> [Brief] Render this sentence from the notebook on relative file paths in Jupyter below into Spanish: "When you open a Jupyter Notebook, Jupyter creates a kernel running from the folder that contains the notebook."

══ Text provided ══

In [1]:
from IPython.display import HTML
css_folder = '.folder {color: #3182bd; font-weight: bold;}'
css_md = '.jp-MarkdownOutput {width: 50%; margin-right: 20%; line-height: 1.75rem; font-size: 1rem;}'
HTML('<style>' + css_folder + css_md + '</style>')

In [None]:
# Dont forget to run this cell!

import os
import pandas as pd

# Understanding Relative Filepaths in Jupyter

When you open a Jupyter Notebook, Jupyter creates a kernel running from the folder that contains the notebook. From then, it will always assume that every file you need to do your analysis is somewhere inside that folder, which is known as the **current working directory** (cwd).

The `os` library gives us the ability to check where Jupyter believes that folder is:

In [None]:
print(os.getcwd()) # if you run this code, Python will print the location of the file you're reading right now!

***

## How does this impact how I load datasets?

Python will assume that any path you give it is **relative** to the current working directory.

To demonstrate, let's create a string representing a **relative path**, pointing to the Titanic training dataset:

In [None]:
filepath = 'data/titanic_train.csv' # this is the location of the file we want to load, relative to the CWD

If we pass this string to `pd.read_csv()`, Python should load the Titanic dataset, as long as it can find a folder called `"data"` and a file called `"titanic_train.csv"` inside it, all contained within the current working directory.

═══
══ Provided data ══

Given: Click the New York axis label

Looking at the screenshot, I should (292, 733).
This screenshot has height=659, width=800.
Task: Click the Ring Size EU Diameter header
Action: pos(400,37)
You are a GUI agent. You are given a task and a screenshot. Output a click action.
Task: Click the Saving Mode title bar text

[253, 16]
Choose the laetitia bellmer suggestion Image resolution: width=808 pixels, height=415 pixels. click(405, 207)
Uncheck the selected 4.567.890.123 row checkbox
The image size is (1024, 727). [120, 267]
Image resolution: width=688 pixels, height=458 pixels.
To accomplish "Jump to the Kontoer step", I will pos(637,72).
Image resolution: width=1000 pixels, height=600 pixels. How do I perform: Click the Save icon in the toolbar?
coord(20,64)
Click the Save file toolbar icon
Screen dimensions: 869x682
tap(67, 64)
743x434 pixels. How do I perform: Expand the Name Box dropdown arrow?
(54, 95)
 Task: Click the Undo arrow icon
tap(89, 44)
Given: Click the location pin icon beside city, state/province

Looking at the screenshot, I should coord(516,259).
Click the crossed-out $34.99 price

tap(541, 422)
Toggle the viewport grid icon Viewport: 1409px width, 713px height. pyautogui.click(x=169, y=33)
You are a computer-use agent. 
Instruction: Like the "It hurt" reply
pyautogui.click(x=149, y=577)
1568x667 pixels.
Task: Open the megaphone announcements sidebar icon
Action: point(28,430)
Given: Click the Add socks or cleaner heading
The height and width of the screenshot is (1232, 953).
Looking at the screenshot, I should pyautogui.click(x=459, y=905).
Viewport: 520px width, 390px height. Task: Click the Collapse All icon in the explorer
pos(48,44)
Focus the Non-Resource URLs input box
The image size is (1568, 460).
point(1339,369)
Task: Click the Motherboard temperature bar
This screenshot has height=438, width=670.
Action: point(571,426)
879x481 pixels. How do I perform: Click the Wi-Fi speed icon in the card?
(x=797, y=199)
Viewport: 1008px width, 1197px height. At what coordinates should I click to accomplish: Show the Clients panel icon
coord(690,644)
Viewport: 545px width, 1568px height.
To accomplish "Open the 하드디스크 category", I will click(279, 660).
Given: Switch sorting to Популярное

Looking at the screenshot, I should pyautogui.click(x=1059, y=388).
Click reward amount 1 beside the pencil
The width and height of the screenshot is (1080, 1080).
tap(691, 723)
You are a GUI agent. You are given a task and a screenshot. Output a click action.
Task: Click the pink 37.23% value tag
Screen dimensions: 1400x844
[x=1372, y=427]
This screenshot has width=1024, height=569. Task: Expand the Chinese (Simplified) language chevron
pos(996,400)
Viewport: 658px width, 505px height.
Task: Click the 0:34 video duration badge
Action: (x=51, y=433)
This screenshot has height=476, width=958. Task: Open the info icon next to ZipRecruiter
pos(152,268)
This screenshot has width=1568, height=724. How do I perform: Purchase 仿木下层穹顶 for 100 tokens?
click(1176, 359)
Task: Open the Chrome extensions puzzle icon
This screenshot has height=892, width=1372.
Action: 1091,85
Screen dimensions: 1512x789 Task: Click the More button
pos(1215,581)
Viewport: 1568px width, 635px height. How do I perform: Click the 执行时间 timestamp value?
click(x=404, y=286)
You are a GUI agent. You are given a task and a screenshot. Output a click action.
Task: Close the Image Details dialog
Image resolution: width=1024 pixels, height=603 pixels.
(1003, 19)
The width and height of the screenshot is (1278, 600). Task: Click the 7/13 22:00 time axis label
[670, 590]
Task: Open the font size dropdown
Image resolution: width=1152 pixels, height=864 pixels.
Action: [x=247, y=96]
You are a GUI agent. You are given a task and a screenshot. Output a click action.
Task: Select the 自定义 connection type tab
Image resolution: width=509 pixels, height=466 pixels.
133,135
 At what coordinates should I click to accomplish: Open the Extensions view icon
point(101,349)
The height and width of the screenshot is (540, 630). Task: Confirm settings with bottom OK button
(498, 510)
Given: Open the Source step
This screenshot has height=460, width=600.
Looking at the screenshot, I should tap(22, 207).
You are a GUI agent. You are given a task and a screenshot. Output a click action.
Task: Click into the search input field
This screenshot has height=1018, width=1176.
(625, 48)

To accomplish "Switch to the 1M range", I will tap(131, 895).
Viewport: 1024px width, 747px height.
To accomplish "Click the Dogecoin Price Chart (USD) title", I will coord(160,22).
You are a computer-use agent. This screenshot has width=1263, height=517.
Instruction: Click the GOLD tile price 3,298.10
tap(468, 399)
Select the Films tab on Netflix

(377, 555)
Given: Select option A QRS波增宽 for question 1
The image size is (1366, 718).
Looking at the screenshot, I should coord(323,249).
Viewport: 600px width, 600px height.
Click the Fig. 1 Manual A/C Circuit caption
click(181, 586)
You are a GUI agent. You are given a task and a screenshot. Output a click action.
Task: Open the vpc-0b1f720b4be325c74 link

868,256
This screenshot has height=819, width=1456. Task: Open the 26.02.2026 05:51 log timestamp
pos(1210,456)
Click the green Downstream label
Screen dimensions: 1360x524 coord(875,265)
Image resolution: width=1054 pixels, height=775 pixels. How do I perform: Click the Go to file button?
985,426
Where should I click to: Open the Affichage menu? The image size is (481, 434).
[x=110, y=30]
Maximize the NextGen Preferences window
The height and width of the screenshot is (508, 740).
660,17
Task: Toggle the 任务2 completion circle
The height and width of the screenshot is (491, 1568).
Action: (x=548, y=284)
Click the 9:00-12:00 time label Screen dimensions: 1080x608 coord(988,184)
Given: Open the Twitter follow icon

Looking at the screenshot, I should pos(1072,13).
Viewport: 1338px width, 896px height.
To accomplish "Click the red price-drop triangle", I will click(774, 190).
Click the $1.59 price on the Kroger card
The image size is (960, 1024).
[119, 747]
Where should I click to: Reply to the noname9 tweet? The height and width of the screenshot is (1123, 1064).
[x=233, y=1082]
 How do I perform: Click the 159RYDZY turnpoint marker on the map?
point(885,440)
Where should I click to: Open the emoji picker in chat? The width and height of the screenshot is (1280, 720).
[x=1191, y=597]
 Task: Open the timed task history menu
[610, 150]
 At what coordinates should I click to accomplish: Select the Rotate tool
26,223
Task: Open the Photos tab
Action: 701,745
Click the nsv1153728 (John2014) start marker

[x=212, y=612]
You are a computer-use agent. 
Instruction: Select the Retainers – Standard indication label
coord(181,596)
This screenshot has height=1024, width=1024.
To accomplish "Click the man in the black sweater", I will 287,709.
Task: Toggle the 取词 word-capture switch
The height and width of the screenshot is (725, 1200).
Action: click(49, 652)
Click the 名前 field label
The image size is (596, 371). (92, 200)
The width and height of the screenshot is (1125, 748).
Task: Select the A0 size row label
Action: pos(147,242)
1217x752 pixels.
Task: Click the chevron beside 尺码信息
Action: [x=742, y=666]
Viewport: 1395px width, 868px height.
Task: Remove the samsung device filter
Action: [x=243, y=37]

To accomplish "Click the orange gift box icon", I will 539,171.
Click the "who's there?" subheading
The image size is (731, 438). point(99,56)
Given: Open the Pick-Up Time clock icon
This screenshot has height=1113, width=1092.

═══

> [Written answer] Cuando abres un Jupyter Notebook, Jupyter crea un kernel que se ejecuta desde la carpeta que contiene el notebook.